If weapons and ammunition are critical to success on the battlefield, they’re also really, really heavy. And if the average GI is fully capable of marching long distances with 150-pound pack full of 5.56 cartridges, they’re also capable of arriving at the front with their battle-readiness understandably compromised by physical exhaustion. Lockheed Martin is helping the hard-working doughboy take a load off with the fantastical Human Universal Load Carrier (HULC), a powered mechanical exoskeleton that allows its wearer to lug hundreds of pounds for miles on end without undue discomfort or fatigue.
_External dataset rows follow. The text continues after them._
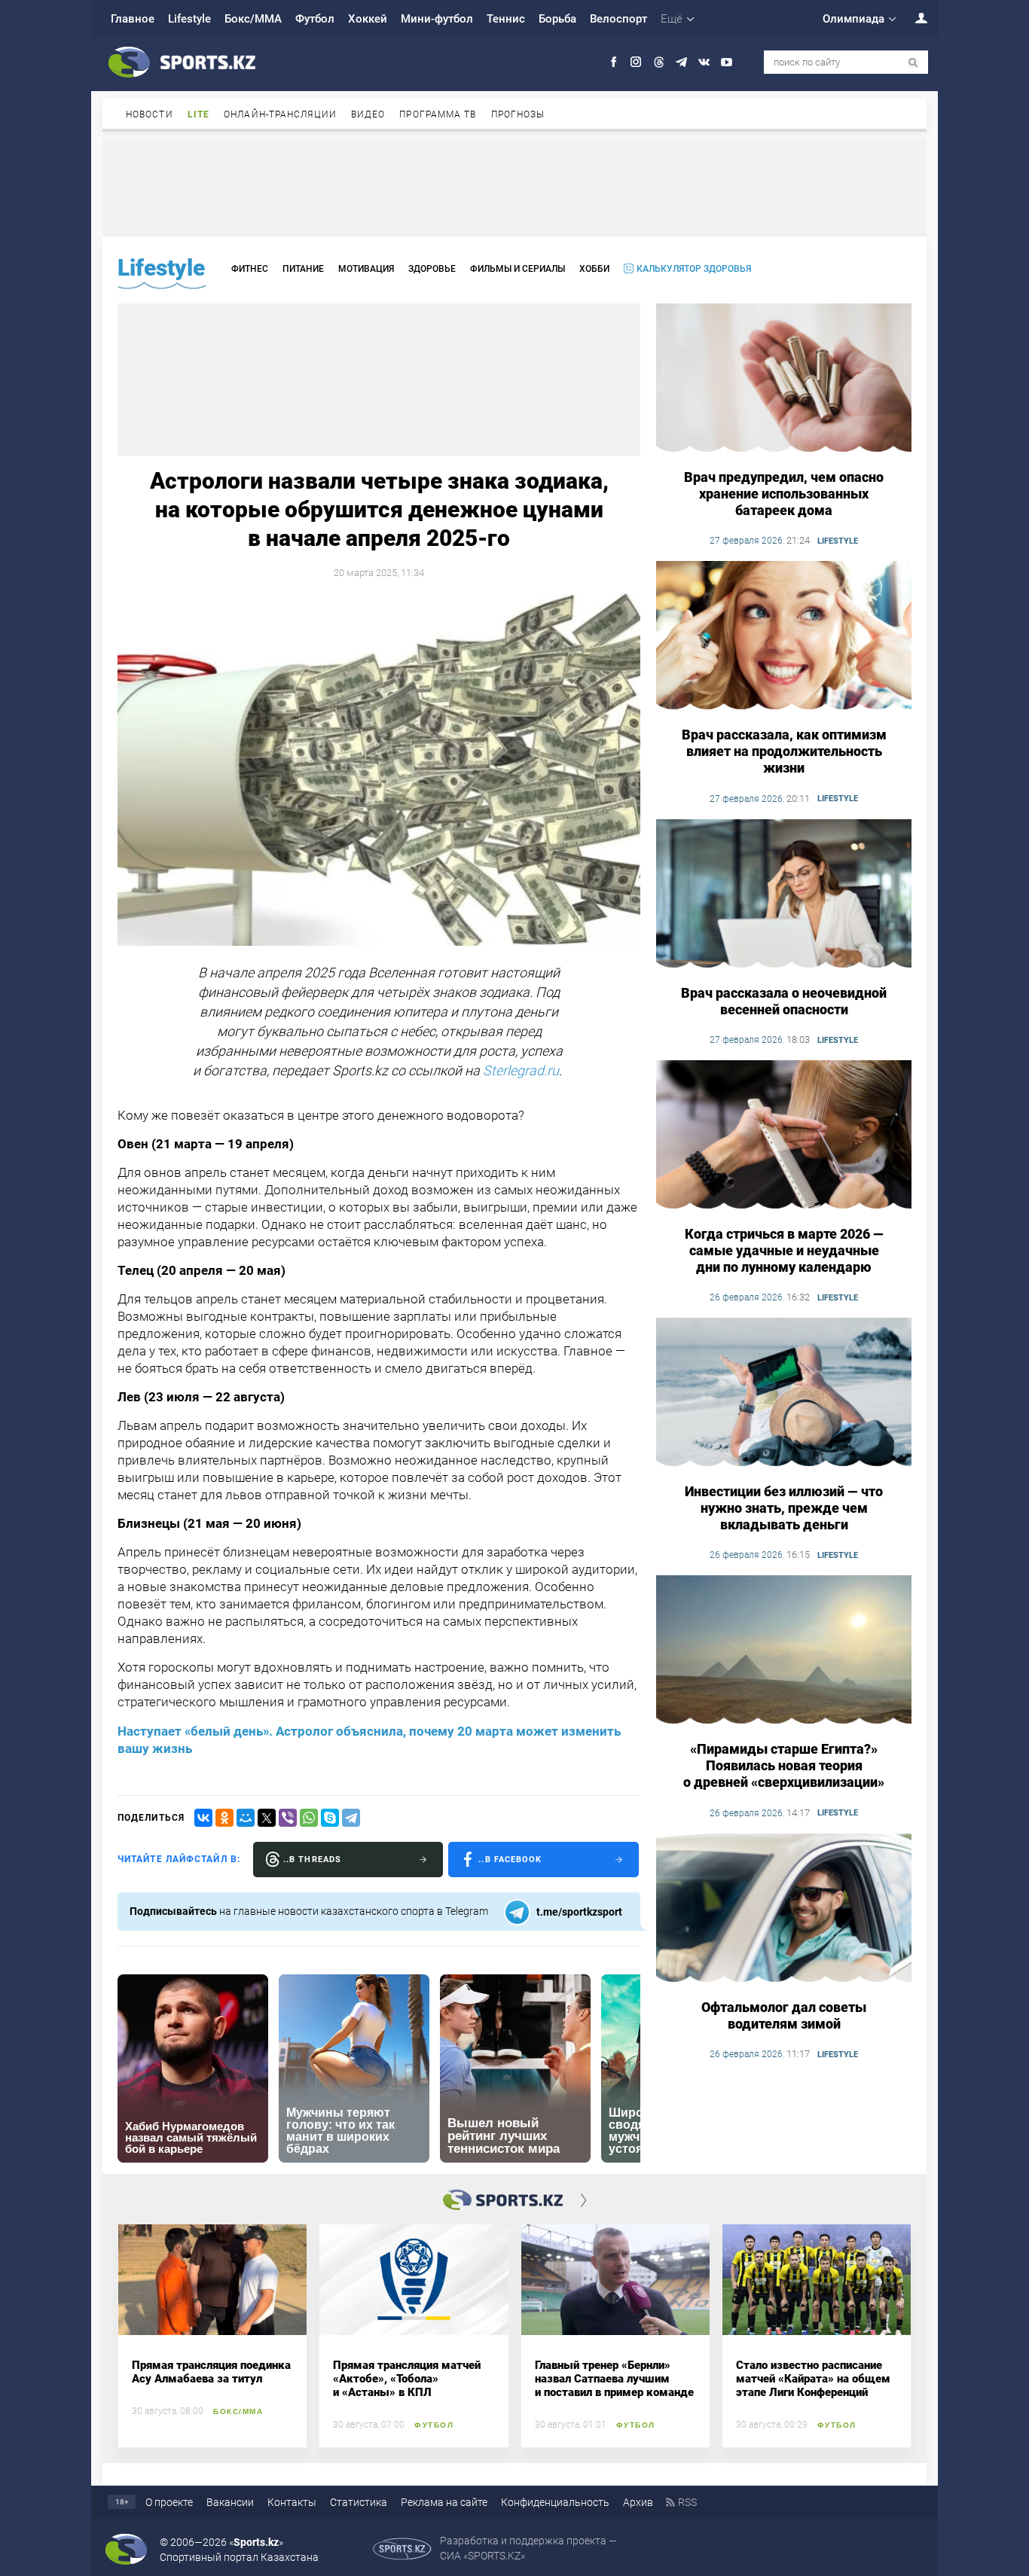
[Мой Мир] (246, 1818)
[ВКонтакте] (203, 1818)
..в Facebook (510, 1859)
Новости (149, 114)
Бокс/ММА (253, 19)
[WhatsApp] (309, 1818)
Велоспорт (618, 19)
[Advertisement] (514, 186)
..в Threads (312, 1859)
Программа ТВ (437, 114)
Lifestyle (189, 19)
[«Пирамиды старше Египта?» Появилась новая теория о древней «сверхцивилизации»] (783, 1650)
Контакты (291, 2502)
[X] (267, 1818)
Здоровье (432, 269)
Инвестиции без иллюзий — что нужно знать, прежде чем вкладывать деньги (784, 1507)
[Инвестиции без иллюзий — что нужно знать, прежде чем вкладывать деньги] (783, 1393)
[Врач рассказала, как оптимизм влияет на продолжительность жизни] (783, 636)
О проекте (169, 2502)
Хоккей (367, 19)
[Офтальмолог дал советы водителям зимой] (783, 1909)
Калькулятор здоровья (694, 269)
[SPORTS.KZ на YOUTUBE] (726, 62)
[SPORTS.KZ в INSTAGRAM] (636, 62)
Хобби (594, 269)
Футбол (314, 19)
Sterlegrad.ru (521, 1070)
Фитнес (249, 269)
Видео (368, 114)
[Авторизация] (913, 17)
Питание (303, 269)
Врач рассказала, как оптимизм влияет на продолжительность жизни (784, 751)
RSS (687, 2502)
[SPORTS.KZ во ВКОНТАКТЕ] (704, 62)
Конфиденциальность (555, 2502)
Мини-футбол (437, 19)
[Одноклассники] (224, 1818)
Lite (198, 114)
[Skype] (330, 1818)
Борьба (557, 19)
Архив (638, 2502)
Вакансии (230, 2502)
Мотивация (366, 269)
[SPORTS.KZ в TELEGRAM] (681, 62)
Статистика (358, 2502)
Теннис (506, 19)
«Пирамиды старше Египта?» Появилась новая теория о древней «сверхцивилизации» (783, 1765)
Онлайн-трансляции (280, 114)
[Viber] (288, 1818)
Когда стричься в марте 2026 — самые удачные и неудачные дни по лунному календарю (784, 1250)
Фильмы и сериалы (517, 269)
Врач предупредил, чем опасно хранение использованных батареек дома (784, 493)
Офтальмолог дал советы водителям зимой (783, 2015)
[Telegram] (351, 1818)
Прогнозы (518, 114)
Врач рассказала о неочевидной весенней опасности (784, 1001)
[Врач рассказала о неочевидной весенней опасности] (783, 894)
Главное (132, 19)
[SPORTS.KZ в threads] (658, 62)
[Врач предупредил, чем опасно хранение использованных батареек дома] (783, 378)
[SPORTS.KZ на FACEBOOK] (613, 62)
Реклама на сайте (444, 2502)
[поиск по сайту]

An on-board computer fluidly adjusts for motion and load and keeps the light, indestructible titanium frame in constant sync with the wearer’s movements. If not yet ready for action, the concept’s been proven and it’s only a matter of time before the HULC goes to war.


 

 

 

 

 

During World War II, American soldiers fired something like 25,000 bullets for every enemy combatant killed. In Vietnam it was closer to 50,000, and in Afghanistan they’ve been expending roughly 250,000 bullets for each insurgent slain. On a purely value-per-bullet basis it would seem that wars are getting more expensive as they get smaller. Determined to get more bang for their munitions buck, DARPA has created EXACTO (Extreme Accuracy Tasked Ordnance), a .50 caliber shell equipped with inbound computer guidance system. Tasting the ambient weather conditions in flight, the tiny computer manipulates small fins on the bullet’s surface to maintain its intended trajectory, and can even track and pursue moving targets on the fly. It’s a smart bullet that’s also smart business.


 

 

 

 

 

Nothing overwhelms an enemy like overwhelming firepower. To achieve it, you can either shoot one great-big-giant bullet, or you can get a whole lot of soldiers to shoot regular-sized bullets all at the same time, or you can deploy DREAD, a centrifugal gun that puts a new spin on centuries-old firearm technology. In appearance, DREAD looks a lot like USS Reliant in Star Trek II: The Wrath of Khan. In practice, it uses high-speed centrifugal force to shoot 120,000 bullets per second – per second – without a hint of recoil or single spark of muzzle flash. In theory, it can sweep a battlefield clean with a single pass.


 

 

 

 

 

The Navy is already using 30 kilowatt laser cannons to bring down incoming enemy UAVs at a cost of about a dollar per shot. Within the next five years, the Pentagon wants to field fighter jets equipped with laser cannons that can zap enemy aircraft from the skies and incinerate flammable ground targets. Work is currently underway on a 150 kilowatt LaWS (Laser Weapon System) that can burn a hole clean through a ship’s hull.

Diplomacy is great, because war is hell. And it’s an essential mark of humanity to show mercy to the vanquished. But when the shooting starts, the fastest way back to peace is dead ahead and no holds barred.